The global population is set to hit 8 billion people by November 15, 2022, according to the United Nations' latest population projections.

The report also predicts 8.5 billion people by 2030, 9.7 billion in 2050 and 10.4 billion in 2100 — or, in simple terms, a rapid slowdown in the explosive growth we've seen over the past century or so.

Though we've known the population was going to hit this number since July of this year, the Wall Street Journal pointed out today that it's now essentially imminent, with it now being possible the world will hit the giant round number "any day now really."

Peak Performance

Although the UN thinks we'll eventually cross the 10 billion mark, the WSJ argues that may not actually be the case. Wolfgang Lutz, founding director of the Wittgenstein Centre for Demography and Global Human Capital at the University of Vienna, predicts that education and increasing quality of life could drastically slow global fertility.

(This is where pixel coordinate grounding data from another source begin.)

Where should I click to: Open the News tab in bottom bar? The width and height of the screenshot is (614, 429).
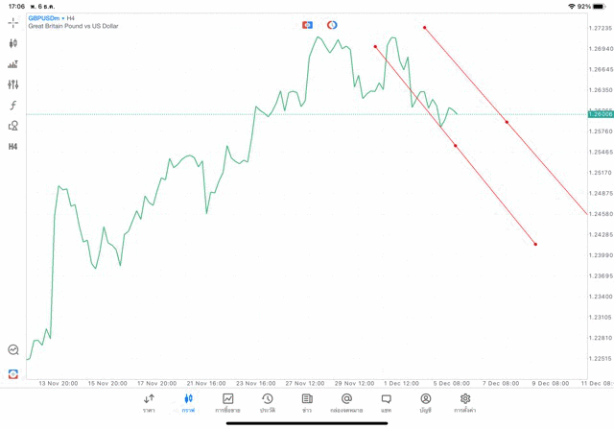click(307, 403)
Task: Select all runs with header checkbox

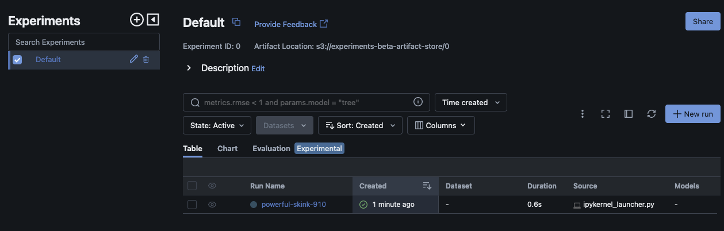Action: 192,186
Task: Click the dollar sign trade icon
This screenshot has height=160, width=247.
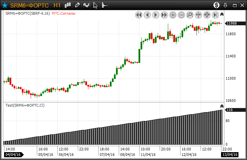Action: point(216,5)
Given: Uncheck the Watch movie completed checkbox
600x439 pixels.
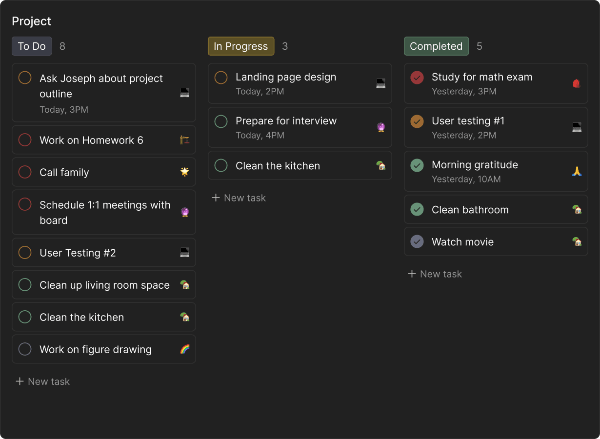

"There’s two big questions," Lutz told the paper. "First, how rapidly fertility will decline in Africa… The other question is China, and countries with very low fertility, if they will recover and how fast they will recover."

Sharing Is Caring

As the population grows, it'll cause significant pain points. The most alarming might be the "population bomb," already being felt in some parts of the world, caused by a rapidly aging cohort without enough youngsters to care for them.

"The total population, in the end, is a meaningless number," Lutz told the WSJ. "It depends what these people are able to do, what their skills are, whether they have enough to eat."